# Given exercise
Copy out the rows word for word, starting with the row that contains "SCOTLAND (864, 1407)" and going on through the row that contains "BOOK OFFERS (756, 1122)", both included.

# Exercise input
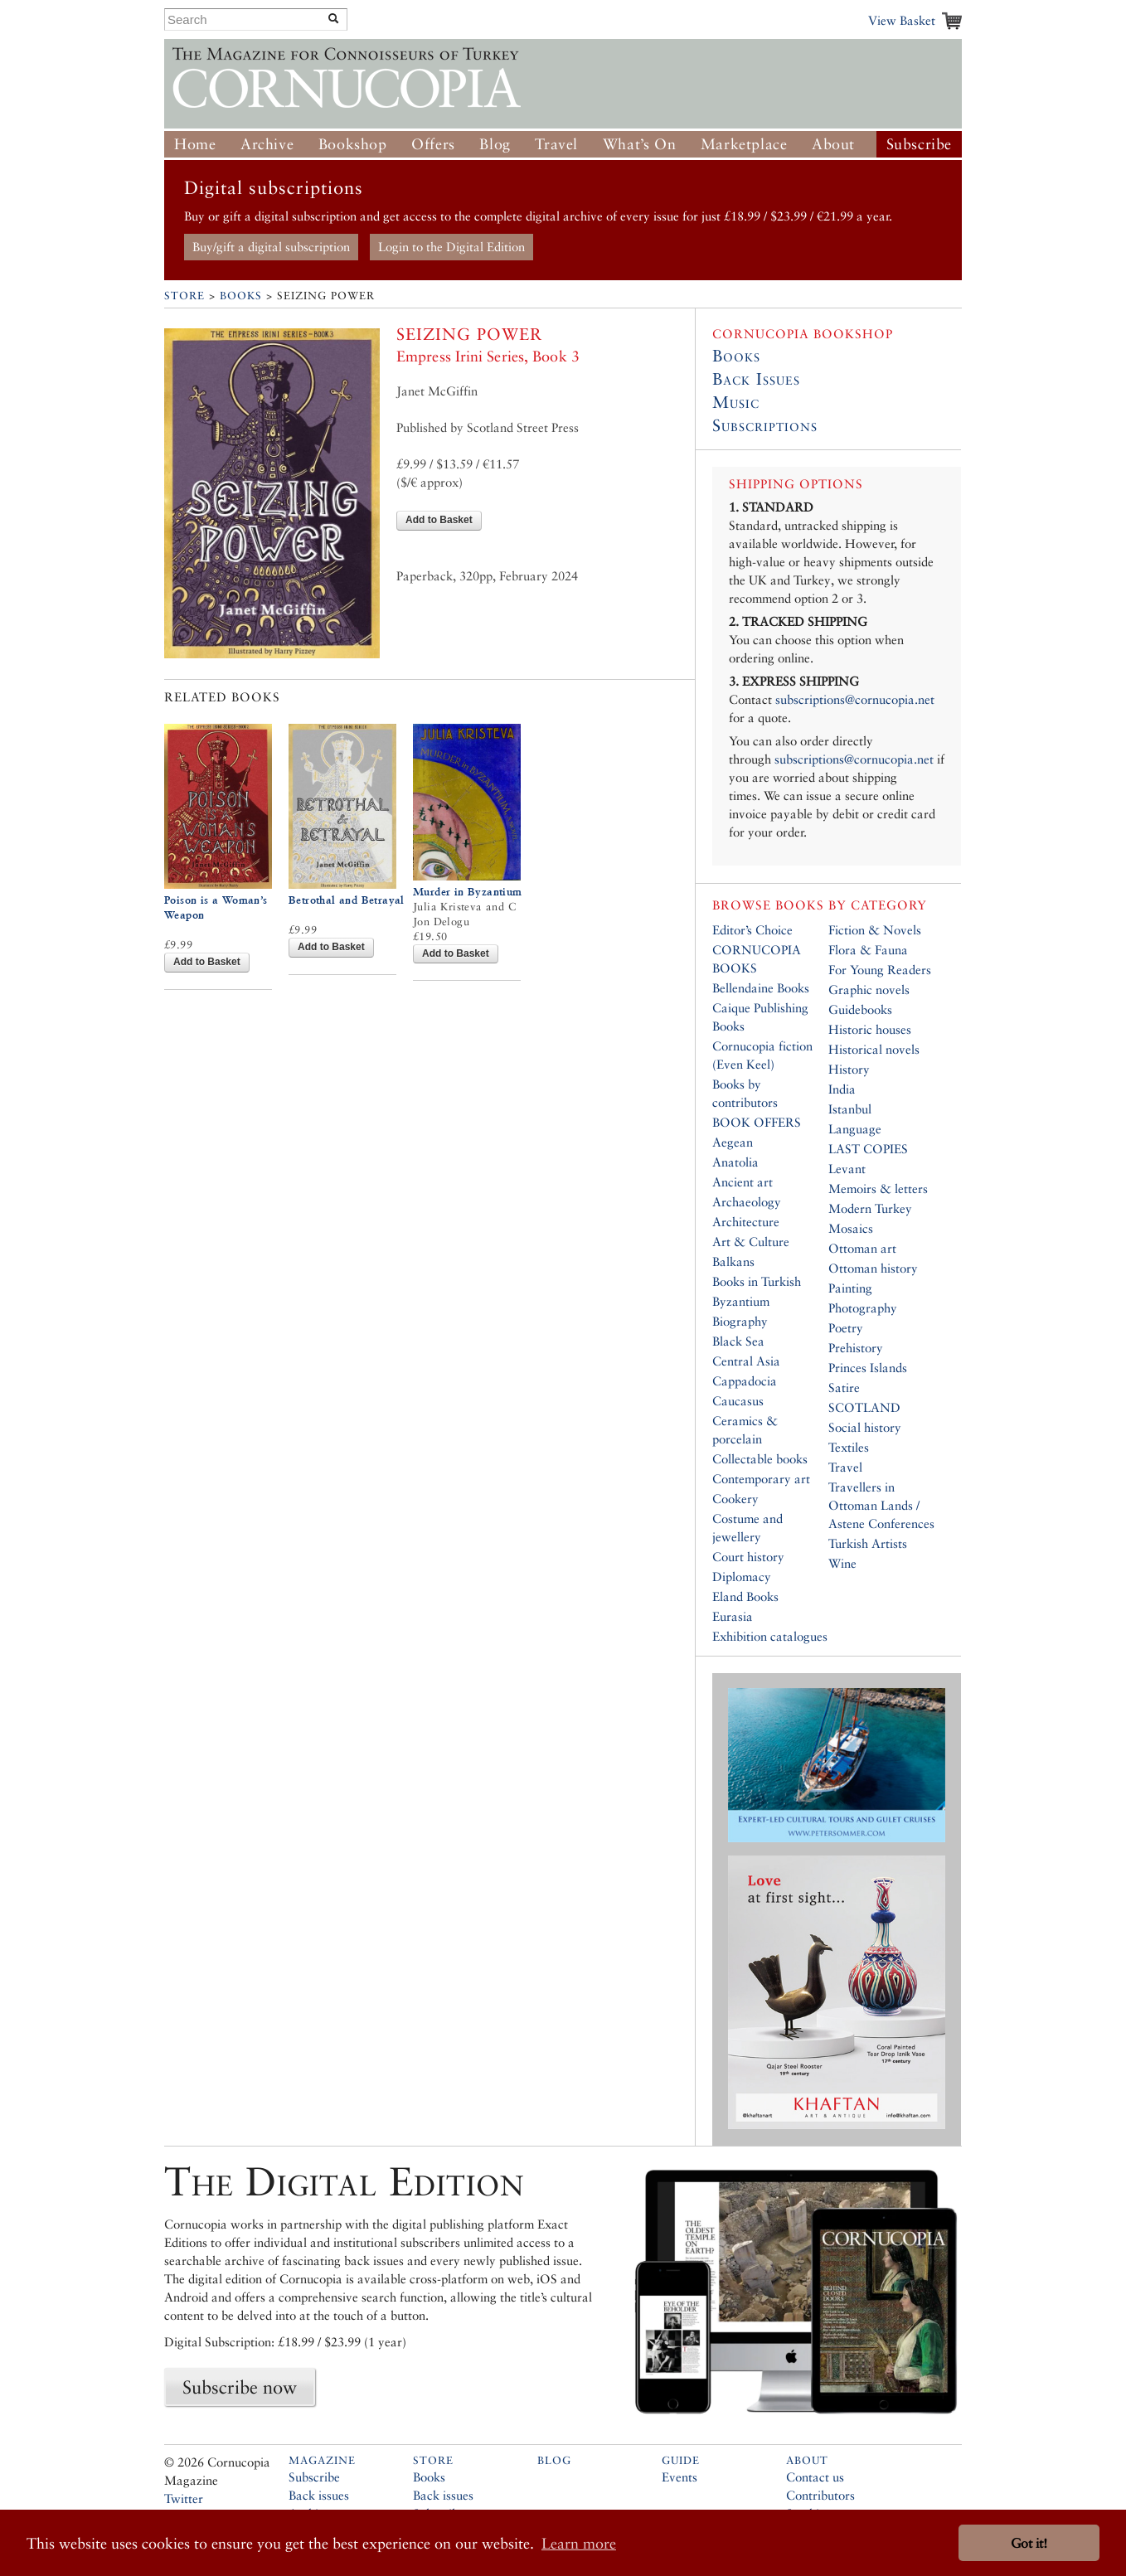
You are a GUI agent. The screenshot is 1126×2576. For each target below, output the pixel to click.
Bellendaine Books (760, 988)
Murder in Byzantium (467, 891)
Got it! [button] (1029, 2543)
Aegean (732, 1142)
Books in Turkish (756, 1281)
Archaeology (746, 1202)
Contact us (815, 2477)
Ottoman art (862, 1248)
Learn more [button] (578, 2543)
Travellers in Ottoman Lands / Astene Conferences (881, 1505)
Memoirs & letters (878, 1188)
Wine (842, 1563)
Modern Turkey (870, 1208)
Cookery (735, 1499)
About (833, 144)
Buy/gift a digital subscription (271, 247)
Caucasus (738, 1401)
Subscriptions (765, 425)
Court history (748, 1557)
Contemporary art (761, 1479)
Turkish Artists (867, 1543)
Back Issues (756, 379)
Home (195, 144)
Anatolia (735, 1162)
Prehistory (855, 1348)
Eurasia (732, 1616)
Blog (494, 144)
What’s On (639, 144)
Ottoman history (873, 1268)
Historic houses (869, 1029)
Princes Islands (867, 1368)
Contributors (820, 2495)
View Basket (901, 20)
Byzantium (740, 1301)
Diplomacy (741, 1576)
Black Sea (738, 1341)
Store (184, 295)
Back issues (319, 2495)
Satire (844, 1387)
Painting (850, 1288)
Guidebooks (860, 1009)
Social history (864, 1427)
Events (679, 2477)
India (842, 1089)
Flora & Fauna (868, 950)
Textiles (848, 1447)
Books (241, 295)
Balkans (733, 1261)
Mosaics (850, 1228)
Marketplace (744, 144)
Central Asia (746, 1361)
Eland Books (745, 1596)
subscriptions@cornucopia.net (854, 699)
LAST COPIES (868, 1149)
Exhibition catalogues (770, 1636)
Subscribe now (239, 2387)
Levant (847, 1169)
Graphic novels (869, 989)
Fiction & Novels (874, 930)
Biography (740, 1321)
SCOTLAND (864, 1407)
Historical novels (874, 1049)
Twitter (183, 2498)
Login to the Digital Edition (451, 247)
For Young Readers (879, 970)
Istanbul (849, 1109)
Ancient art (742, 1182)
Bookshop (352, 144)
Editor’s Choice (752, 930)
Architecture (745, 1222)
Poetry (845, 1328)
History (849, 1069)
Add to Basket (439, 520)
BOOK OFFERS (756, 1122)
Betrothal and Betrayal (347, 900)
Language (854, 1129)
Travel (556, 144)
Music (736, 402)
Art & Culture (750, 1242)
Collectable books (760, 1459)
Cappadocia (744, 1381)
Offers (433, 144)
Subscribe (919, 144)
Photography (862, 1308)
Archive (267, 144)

...

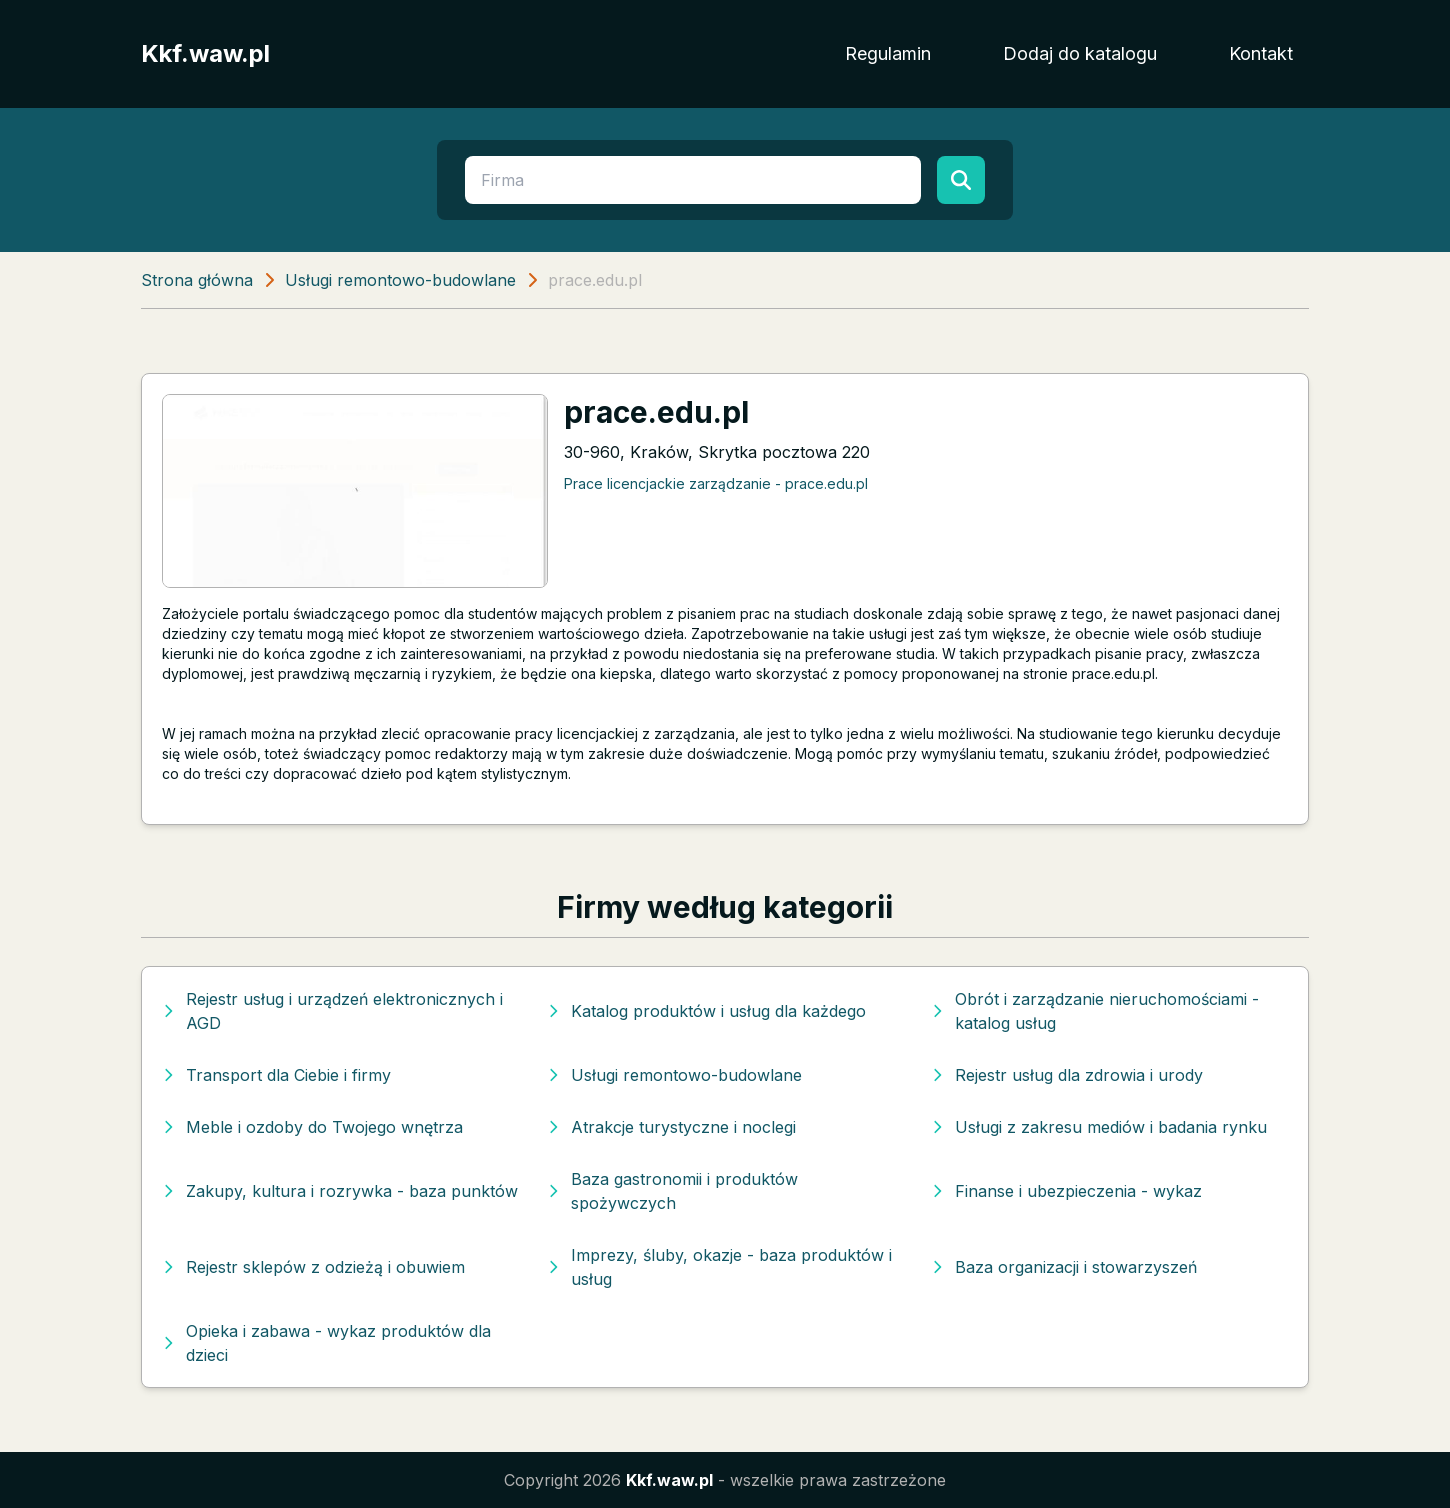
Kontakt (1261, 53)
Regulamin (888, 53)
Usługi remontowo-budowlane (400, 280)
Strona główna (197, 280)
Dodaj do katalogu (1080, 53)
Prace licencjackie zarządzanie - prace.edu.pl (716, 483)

# Answer to the task
SCOTLAND (864, 1407)
Historical novels (874, 1049)
Twitter (183, 2498)
Login to the Digital Edition (451, 247)
For Young Readers (879, 970)
Istanbul (849, 1109)
Ancient art (742, 1182)
Bookshop (352, 144)
Editor’s Choice (752, 930)
Architecture (745, 1222)
Poetry (845, 1328)
History (849, 1069)
Add to Basket (439, 520)
BOOK OFFERS (756, 1122)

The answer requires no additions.